* BEGIN DOCUMENT *
However, it is not sufficient to look at the closeness of the output data points with a graph of the target dynamics, since there may be cases where learning of the dynamics is not successful, even if the output data points are very close to the graph of the target dynamics. More specifically, we perform a prediction of the time series $\left\{ x(t)\right\} $ generated by the logistic map $x(t+1) = a x(t)(1-x(t))=:f(x(t))$ ($a = 3.7$), and obtain results like those shown in Figs. 3, 4 and 5 among others. If the results are like Fig. 3, we may consider it to be a “success". However, other cases such as Figs. 4 and 5 are also frequently observed, for the same architecture and algorithms as for the results in Fig. 3 but with different W, ${\varvec{w^{\text {fb}}}}$ chosen in Step 0 of Algorithm 1. For these examples, the results of the one-step prediction are equally successful as in Fig. 3, and hence the difference arises at the reservoir prediction stage.
* END DOCUMENT *
-- TASKS TO PERFORM --
1. According to the passage on the logistic map, why does the difference between the results in Fig. 3 and those in Figs. 4 and 5 arise at the reservoir prediction stage? Answer in one to three sentences.
2. Please write out the listing from its start through the line that contains "pyautogui.click(x=267, y=142)", both ends included, swapping "Basic Settings" for "Advanced Settings" and changing nothing else. Leave out the pictures.
The passage and the listing were taken from separate sources.
* BEGIN INPUT DATA *
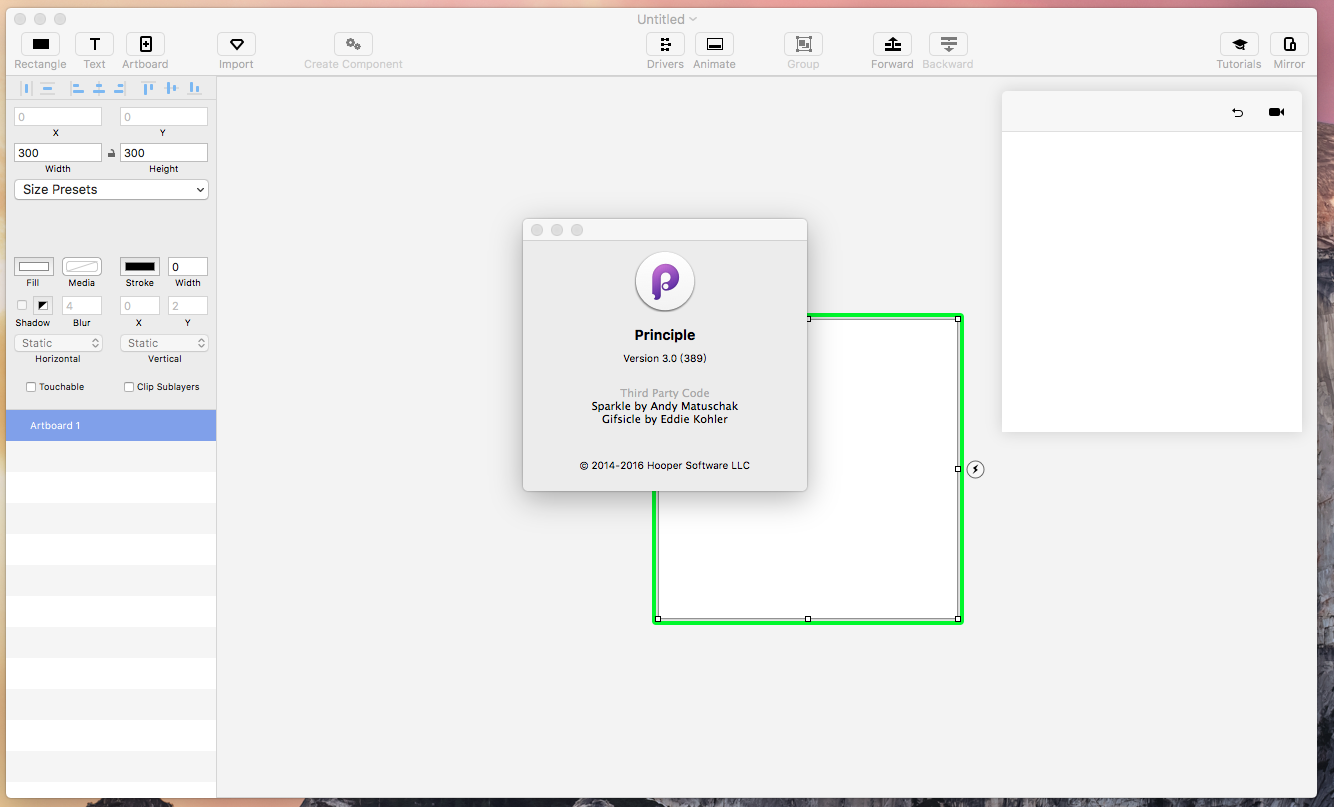Viewport: 1334px width, 807px height.
Task: Bring layer Forward using toolbar
Action: (x=892, y=44)
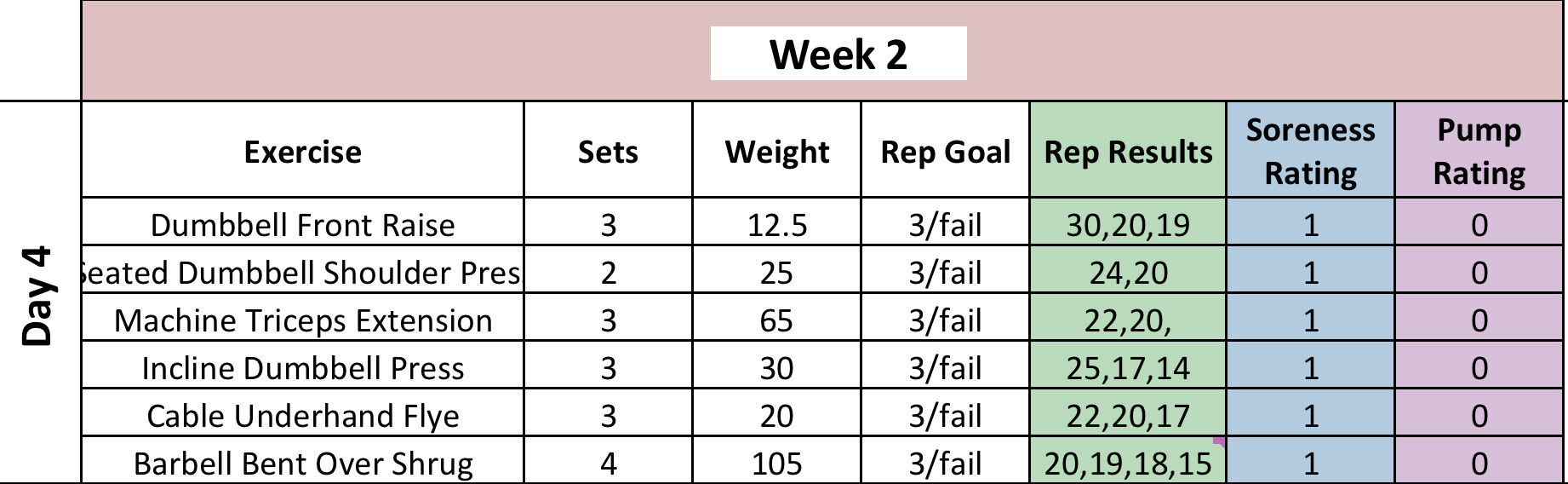
Task: Click comment indicator on 20,19,18,15 cell
Action: (x=1221, y=441)
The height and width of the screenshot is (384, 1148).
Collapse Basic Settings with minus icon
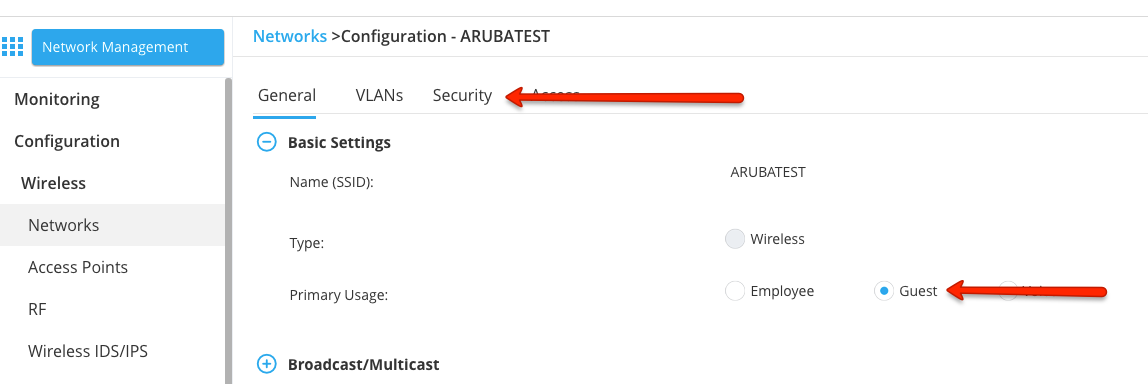pyautogui.click(x=267, y=142)
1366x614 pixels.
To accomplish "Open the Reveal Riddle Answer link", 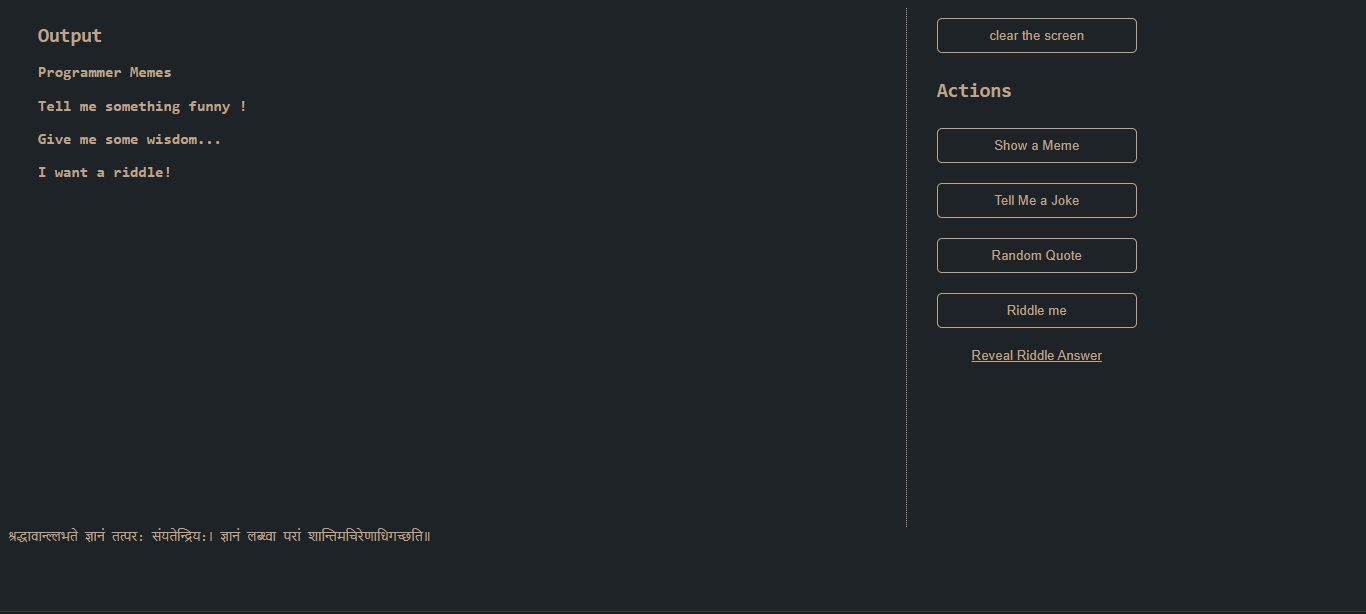I will (1036, 356).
* END INPUT DATA *
-- THE RESPONSES --
1. The one-step prediction results for Figs. 4 and 5 are equally as successful as those for Fig. 3, so the one-step stage cannot account for the difference. That leaves the reservoir prediction stage as where the difference arises.

2.
Viewport: 1334px width, 807px height.
Task: Bring layer Forward using toolbar
Action: (x=892, y=44)
Task: Click comment indicator on 20,19,18,15 cell
Action: (x=1221, y=441)
The height and width of the screenshot is (384, 1148).
Collapse Advanced Settings with minus icon
pyautogui.click(x=267, y=142)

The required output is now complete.